These are all things I continue to navigate. The difference is that I’m developing habits that help my nervous system recover from this ongoing stress. Here are a few tools I’ve been practicing lately:
Getting comfortable
Ever notice how the body feels tight and contracted when rushing? Like your whole body feels like a clenched fist? Start by getting comfortable so your body can recognize when it can release any unneeded tension. Before you start working, get your favorite blanket, pour a cup of tea, drink just a glass of water. Be kind to your body for all the ways it is about to support you in finishing your tasks.
Take breaks in between switching tasks
Take a little break to stand up and stretch or get fresh air. It doesn’t have to be elaborate, just something to signal to your brain that one task is done and it’s time to start another. This keeps me from just powering through and realizing hours later that my head hurts, I haven’t had a sip of water and I accidentally skipped breakfast and lunch.

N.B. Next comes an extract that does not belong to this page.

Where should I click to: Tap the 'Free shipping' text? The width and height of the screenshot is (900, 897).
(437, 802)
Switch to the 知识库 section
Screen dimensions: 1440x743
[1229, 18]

Set boundaries for yourself around work
This one has been the hardest to incorporate and also the most crucial. Growing up my mom has always been a project manager which meant she often had early mornings combined with late nights. From a young age, I experienced the stress that comes from feeling like you always have to be ‘on.’ I start by getting clear on when I want to start working and when I want to be done before I begin to help me to prioritize (and re-prioritize) as I start to understand how long tasks are taking.
As I’ve started to weave these practices into my work, it’s become even clearer how engrained rushing has been in my life. Trust in the process, friends, the energy of rushing didn’t take root overnight and will take some time to untangle.